* _Problem description_: Quote every line of the following records verbatim, without altering any character.

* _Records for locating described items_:
------------

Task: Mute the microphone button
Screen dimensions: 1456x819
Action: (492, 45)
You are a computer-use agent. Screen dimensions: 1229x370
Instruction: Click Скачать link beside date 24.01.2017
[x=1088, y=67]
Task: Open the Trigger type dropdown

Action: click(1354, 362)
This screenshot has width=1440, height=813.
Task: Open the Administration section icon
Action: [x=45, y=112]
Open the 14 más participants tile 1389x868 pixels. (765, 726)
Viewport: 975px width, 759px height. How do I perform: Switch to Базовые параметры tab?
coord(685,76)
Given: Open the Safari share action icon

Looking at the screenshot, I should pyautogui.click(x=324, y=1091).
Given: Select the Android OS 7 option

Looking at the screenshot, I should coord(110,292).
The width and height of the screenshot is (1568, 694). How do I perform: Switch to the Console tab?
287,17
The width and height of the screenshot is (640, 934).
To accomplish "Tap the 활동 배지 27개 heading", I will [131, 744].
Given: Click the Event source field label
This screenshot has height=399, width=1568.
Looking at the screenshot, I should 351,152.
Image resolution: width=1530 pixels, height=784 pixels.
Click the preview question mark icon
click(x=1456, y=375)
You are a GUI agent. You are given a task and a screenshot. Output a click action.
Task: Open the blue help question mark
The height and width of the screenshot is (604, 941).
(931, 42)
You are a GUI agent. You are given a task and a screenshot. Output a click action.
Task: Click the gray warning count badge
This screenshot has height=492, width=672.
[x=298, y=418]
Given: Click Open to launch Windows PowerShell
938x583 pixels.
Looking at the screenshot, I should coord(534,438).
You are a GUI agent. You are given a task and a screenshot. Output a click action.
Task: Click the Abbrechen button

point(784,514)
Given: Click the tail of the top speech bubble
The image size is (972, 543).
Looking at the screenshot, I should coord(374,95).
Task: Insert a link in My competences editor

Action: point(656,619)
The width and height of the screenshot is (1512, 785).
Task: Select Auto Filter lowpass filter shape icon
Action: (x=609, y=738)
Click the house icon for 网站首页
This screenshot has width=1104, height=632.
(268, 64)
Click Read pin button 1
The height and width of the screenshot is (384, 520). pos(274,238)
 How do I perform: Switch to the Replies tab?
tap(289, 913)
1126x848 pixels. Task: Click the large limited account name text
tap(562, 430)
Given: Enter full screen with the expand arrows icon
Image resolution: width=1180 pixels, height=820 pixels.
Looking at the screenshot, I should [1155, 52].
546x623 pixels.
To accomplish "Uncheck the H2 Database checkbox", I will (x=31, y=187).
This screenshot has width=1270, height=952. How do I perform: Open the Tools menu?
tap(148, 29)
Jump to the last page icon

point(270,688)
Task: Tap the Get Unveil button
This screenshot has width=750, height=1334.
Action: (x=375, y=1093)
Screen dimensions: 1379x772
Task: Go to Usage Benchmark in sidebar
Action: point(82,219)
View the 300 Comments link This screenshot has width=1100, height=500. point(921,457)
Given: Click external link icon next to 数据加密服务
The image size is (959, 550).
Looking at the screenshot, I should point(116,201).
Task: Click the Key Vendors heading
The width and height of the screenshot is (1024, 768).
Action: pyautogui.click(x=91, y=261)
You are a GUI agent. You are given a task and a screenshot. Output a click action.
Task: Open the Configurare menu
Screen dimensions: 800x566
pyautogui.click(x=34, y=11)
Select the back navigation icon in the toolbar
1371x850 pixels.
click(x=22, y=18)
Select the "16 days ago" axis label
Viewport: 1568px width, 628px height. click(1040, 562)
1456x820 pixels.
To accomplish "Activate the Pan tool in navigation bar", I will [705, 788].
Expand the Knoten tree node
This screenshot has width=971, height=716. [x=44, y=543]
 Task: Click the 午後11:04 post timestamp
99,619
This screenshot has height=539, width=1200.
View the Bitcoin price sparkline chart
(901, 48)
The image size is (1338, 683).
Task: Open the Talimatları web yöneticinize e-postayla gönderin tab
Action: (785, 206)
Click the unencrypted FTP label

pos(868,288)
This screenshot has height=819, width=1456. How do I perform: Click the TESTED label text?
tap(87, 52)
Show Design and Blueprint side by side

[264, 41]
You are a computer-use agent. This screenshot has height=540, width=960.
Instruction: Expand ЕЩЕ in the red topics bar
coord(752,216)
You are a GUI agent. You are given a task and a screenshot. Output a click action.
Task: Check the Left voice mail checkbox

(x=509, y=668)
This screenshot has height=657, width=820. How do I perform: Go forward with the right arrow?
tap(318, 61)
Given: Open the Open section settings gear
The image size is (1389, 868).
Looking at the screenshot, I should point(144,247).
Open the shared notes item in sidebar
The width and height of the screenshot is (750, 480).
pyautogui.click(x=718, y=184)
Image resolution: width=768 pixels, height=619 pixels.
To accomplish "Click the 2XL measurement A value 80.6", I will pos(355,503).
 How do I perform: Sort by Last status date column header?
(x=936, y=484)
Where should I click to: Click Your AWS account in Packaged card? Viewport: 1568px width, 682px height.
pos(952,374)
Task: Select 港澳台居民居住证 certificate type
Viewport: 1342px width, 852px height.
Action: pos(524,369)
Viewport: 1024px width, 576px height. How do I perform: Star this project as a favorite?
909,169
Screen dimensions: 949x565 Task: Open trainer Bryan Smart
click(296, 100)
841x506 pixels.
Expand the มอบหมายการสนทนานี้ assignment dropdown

------------

* _Written solution_:
Task: Mute the microphone button
Screen dimensions: 1456x819
Action: (492, 45)
You are a computer-use agent. Screen dimensions: 1229x370
Instruction: Click Скачать link beside date 24.01.2017
[x=1088, y=67]
Task: Open the Trigger type dropdown

Action: click(1354, 362)
This screenshot has width=1440, height=813.
Task: Open the Administration section icon
Action: [x=45, y=112]
Open the 14 más participants tile 1389x868 pixels. (765, 726)
Viewport: 975px width, 759px height. How do I perform: Switch to Базовые параметры tab?
coord(685,76)
Given: Open the Safari share action icon

Looking at the screenshot, I should pyautogui.click(x=324, y=1091).
Given: Select the Android OS 7 option

Looking at the screenshot, I should coord(110,292).
The width and height of the screenshot is (1568, 694). How do I perform: Switch to the Console tab?
287,17
The width and height of the screenshot is (640, 934).
To accomplish "Tap the 활동 배지 27개 heading", I will [131, 744].
Given: Click the Event source field label
This screenshot has height=399, width=1568.
Looking at the screenshot, I should 351,152.
Image resolution: width=1530 pixels, height=784 pixels.
Click the preview question mark icon
click(x=1456, y=375)
You are a GUI agent. You are given a task and a screenshot. Output a click action.
Task: Open the blue help question mark
The height and width of the screenshot is (604, 941).
(931, 42)
You are a GUI agent. You are given a task and a screenshot. Output a click action.
Task: Click the gray warning count badge
This screenshot has height=492, width=672.
[x=298, y=418]
Given: Click Open to launch Windows PowerShell
938x583 pixels.
Looking at the screenshot, I should coord(534,438).
You are a GUI agent. You are given a task and a screenshot. Output a click action.
Task: Click the Abbrechen button

point(784,514)
Given: Click the tail of the top speech bubble
The image size is (972, 543).
Looking at the screenshot, I should coord(374,95).
Task: Insert a link in My competences editor

Action: point(656,619)
The width and height of the screenshot is (1512, 785).
Task: Select Auto Filter lowpass filter shape icon
Action: (x=609, y=738)
Click the house icon for 网站首页
This screenshot has width=1104, height=632.
(268, 64)
Click Read pin button 1
The height and width of the screenshot is (384, 520). pos(274,238)
 How do I perform: Switch to the Replies tab?
tap(289, 913)
1126x848 pixels. Task: Click the large limited account name text
tap(562, 430)
Given: Enter full screen with the expand arrows icon
Image resolution: width=1180 pixels, height=820 pixels.
Looking at the screenshot, I should [1155, 52].
546x623 pixels.
To accomplish "Uncheck the H2 Database checkbox", I will (x=31, y=187).
This screenshot has width=1270, height=952. How do I perform: Open the Tools menu?
tap(148, 29)
Jump to the last page icon

point(270,688)
Task: Tap the Get Unveil button
This screenshot has width=750, height=1334.
Action: (x=375, y=1093)
Screen dimensions: 1379x772
Task: Go to Usage Benchmark in sidebar
Action: point(82,219)
View the 300 Comments link This screenshot has width=1100, height=500. point(921,457)
Given: Click external link icon next to 数据加密服务
The image size is (959, 550).
Looking at the screenshot, I should point(116,201).
Task: Click the Key Vendors heading
The width and height of the screenshot is (1024, 768).
Action: pyautogui.click(x=91, y=261)
You are a GUI agent. You are given a task and a screenshot. Output a click action.
Task: Open the Configurare menu
Screen dimensions: 800x566
pyautogui.click(x=34, y=11)
Select the back navigation icon in the toolbar
1371x850 pixels.
click(x=22, y=18)
Select the "16 days ago" axis label
Viewport: 1568px width, 628px height. click(1040, 562)
1456x820 pixels.
To accomplish "Activate the Pan tool in navigation bar", I will [705, 788].
Expand the Knoten tree node
This screenshot has width=971, height=716. [x=44, y=543]
 Task: Click the 午後11:04 post timestamp
99,619
This screenshot has height=539, width=1200.
View the Bitcoin price sparkline chart
(901, 48)
The image size is (1338, 683).
Task: Open the Talimatları web yöneticinize e-postayla gönderin tab
Action: (785, 206)
Click the unencrypted FTP label

pos(868,288)
This screenshot has height=819, width=1456. How do I perform: Click the TESTED label text?
tap(87, 52)
Show Design and Blueprint side by side

[264, 41]
You are a computer-use agent. This screenshot has height=540, width=960.
Instruction: Expand ЕЩЕ in the red topics bar
coord(752,216)
You are a GUI agent. You are given a task and a screenshot. Output a click action.
Task: Check the Left voice mail checkbox

(x=509, y=668)
This screenshot has height=657, width=820. How do I perform: Go forward with the right arrow?
tap(318, 61)
Given: Open the Open section settings gear
The image size is (1389, 868).
Looking at the screenshot, I should point(144,247).
Open the shared notes item in sidebar
The width and height of the screenshot is (750, 480).
pyautogui.click(x=718, y=184)
Image resolution: width=768 pixels, height=619 pixels.
To accomplish "Click the 2XL measurement A value 80.6", I will pos(355,503).
 How do I perform: Sort by Last status date column header?
(x=936, y=484)
Where should I click to: Click Your AWS account in Packaged card? Viewport: 1568px width, 682px height.
pos(952,374)
Task: Select 港澳台居民居住证 certificate type
Viewport: 1342px width, 852px height.
Action: pos(524,369)
Viewport: 1024px width, 576px height. How do I perform: Star this project as a favorite?
909,169
Screen dimensions: 949x565 Task: Open trainer Bryan Smart
click(296, 100)
841x506 pixels.
Expand the มอบหมายการสนทนานี้ assignment dropdown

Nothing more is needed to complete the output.